In my considered view the protestor's claim falls squarely under Section 29of the Law of Succession Act because he is a dependant within the meaning ascribed by that Section. He was said to have been taken care by the deceased right from when he was born and brought up by the deceased as his own child. Section 29 (b) provides that children whom the deceased had taken into his family as his own and being maintained by the deceased immediately prior to his death should be considered as dependants. This court finds that the protestor herein was a dependant to the deceased and deserves to be treated as such in the distribution of the estate.
15. The upshot of this is that the grant issued by this court on 9th May, 2016 is hereby confirmed.
The distribution of the estate of a deceased person who has left no spouse is provided under Section 38 of the Law of Succession Act.
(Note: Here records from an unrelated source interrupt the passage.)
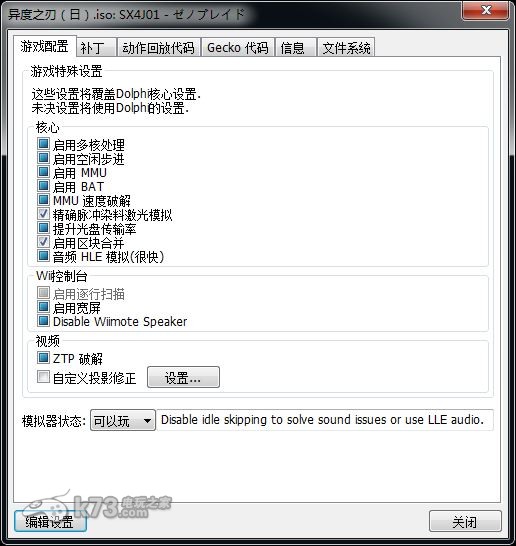
Task: Open the 文件系统 tab
Action: 346,47
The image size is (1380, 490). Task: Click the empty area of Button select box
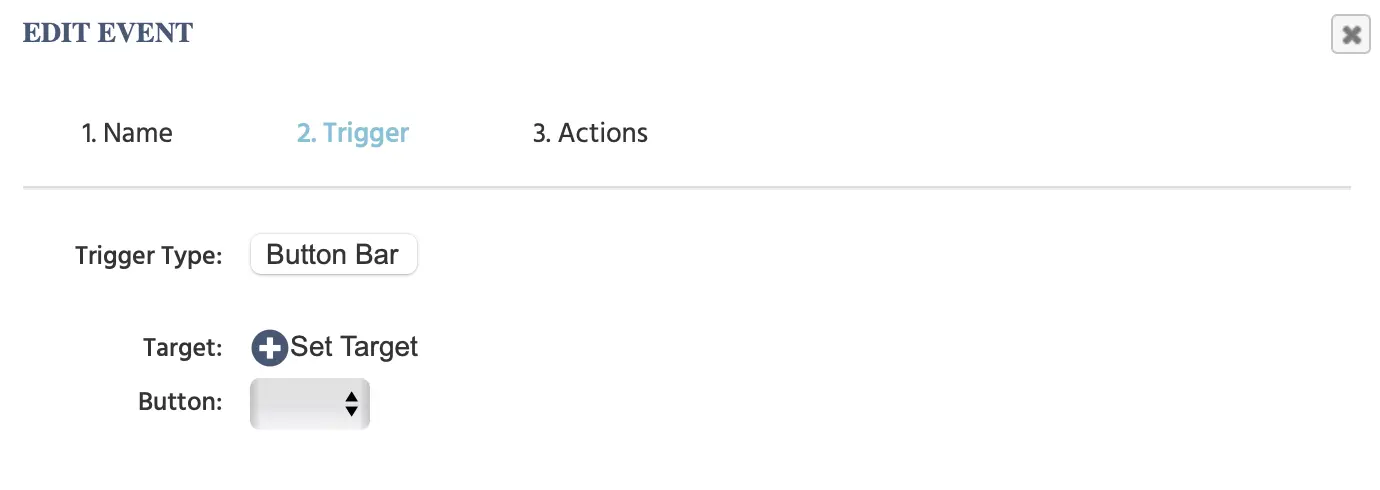point(293,403)
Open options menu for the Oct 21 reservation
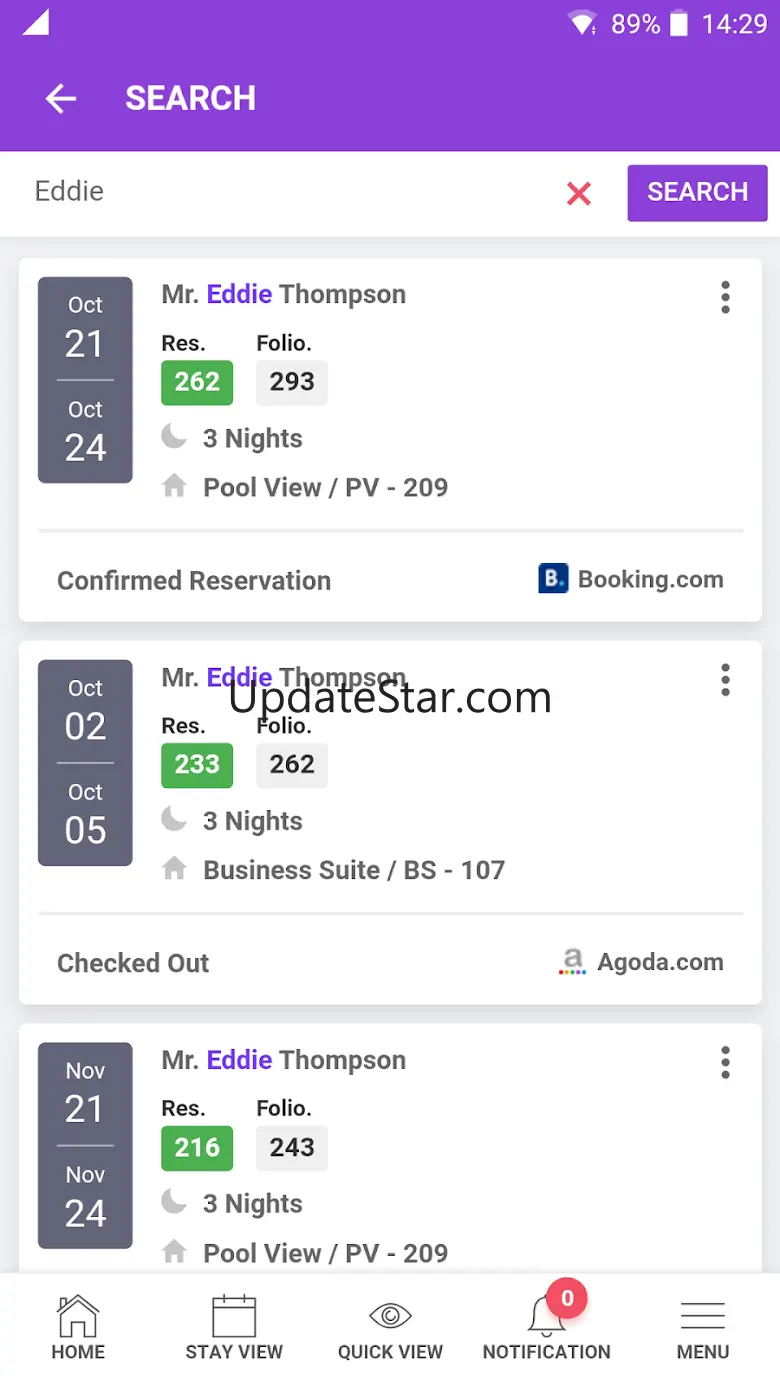 point(725,297)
The property forming the estate should be distributed equally among the surviving children of the deceased.Both counsels in this cause are in agreement that the surviving children are Nahason Mbugua , Susan Chuka and Ashford Miriti. In addition to these children, this court finds that the protestor should also be considered as a child because the deceased not only recognized him as such but the law as I have observed treats him as a "dependant" of the deceased. The parties including Nahason Mbugua further agree that, Nahason Mbugua benefitted from a gift intervivos from his late father in form of parcel No.MWIMBI/N.MUGUMANGO/51. Having benefitted from a previous gift, Section 42 of theLaw of Succession Act provides that such a gift should be taken into consideration when distributing the estate of a deceased person perhaps that is the reason why Nahason Mbugua infact is not claiming any share from the estate herein. This court finds that the estate comprised in MWIMBI/N.MUGUMANGO/18 herein should and is hereby distributed equally among the following:-
(i) Ashford Miriti
(ii) Susan Chuka Geoffrey &
(v) Nyaga Daniel
This being a family matter I make no order as to costs.
Dated and delivered at Chuka this 30th day of October, 2017.
R.K. LIMO
JUDGE
30/10/2017
Judgment signed, dated and delivered in the open court in presence of Mugo Advocate for Daniel Nyaga (also present ) the objector, and Murithi holding brief for Ntarangwi for Ashford Mwiti the Petitioner.